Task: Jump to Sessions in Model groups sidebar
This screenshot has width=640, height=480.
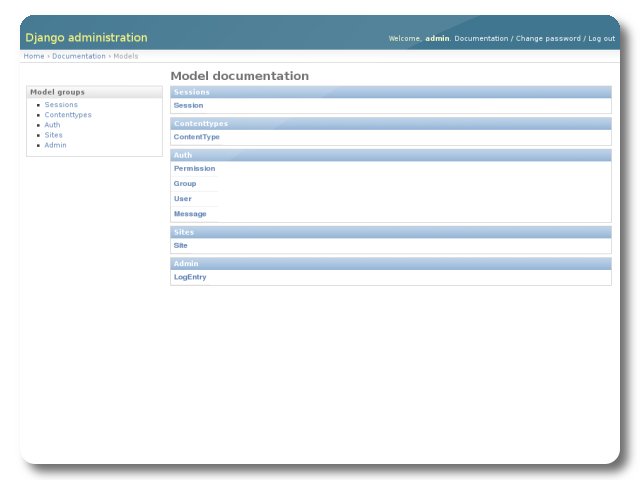Action: (x=61, y=105)
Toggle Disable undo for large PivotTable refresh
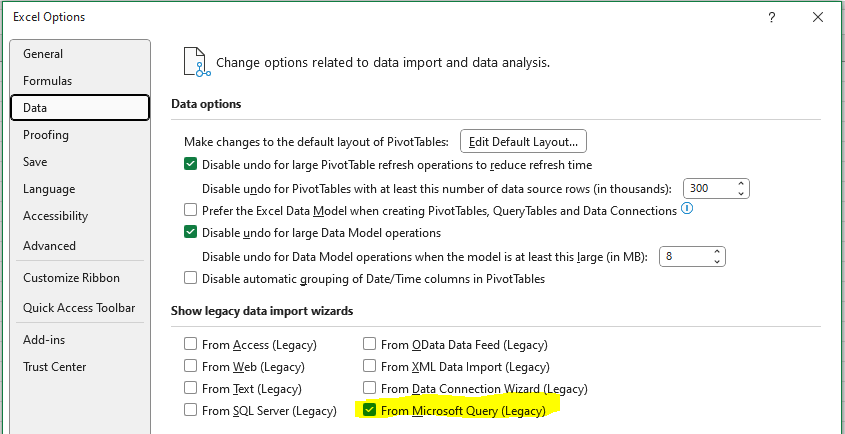The image size is (845, 434). pos(190,164)
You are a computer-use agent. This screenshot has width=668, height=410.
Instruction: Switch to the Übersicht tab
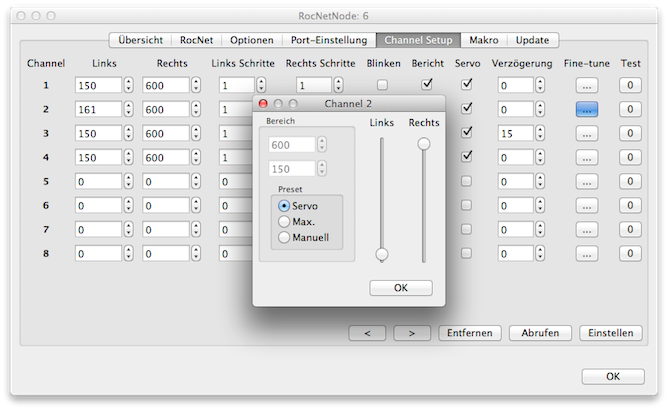(x=140, y=40)
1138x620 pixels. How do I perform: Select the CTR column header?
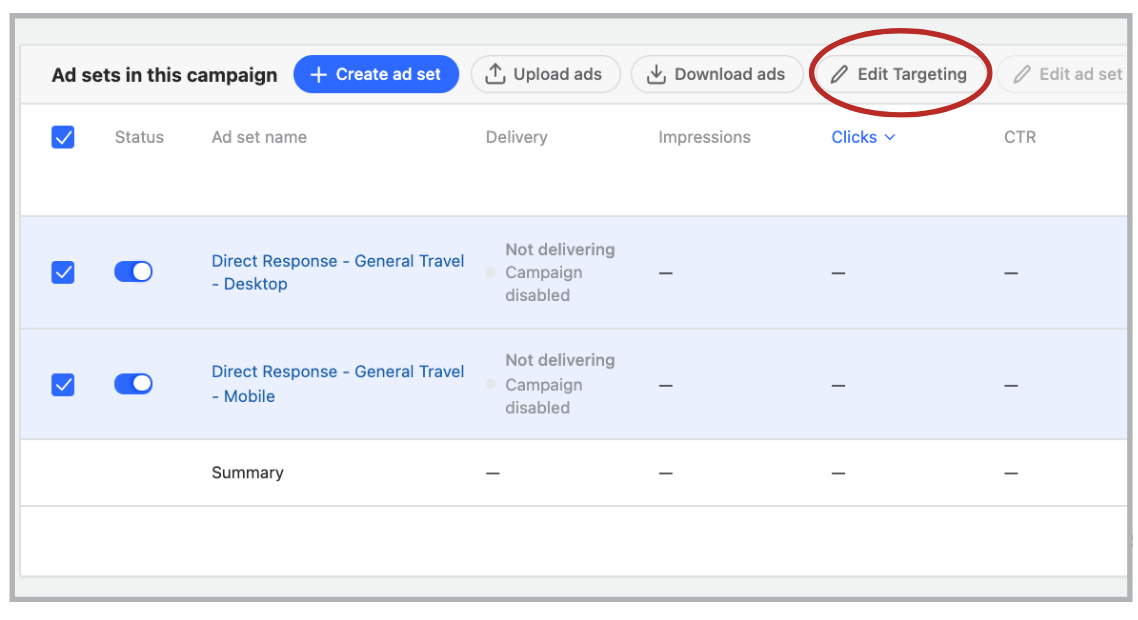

ASSIGNMENT =>
Word for word, output the whole listing, but not its pictures.

ANSWER SPACE =>
Task: Jump to Sessions in Model groups sidebar
This screenshot has width=640, height=480.
Action: (x=61, y=105)
Toggle Disable undo for large PivotTable refresh
The image size is (845, 434). pos(190,164)
You are a computer-use agent. This screenshot has width=668, height=410.
Instruction: Switch to the Übersicht tab
(x=140, y=40)
1138x620 pixels. How do I perform: Select the CTR column header?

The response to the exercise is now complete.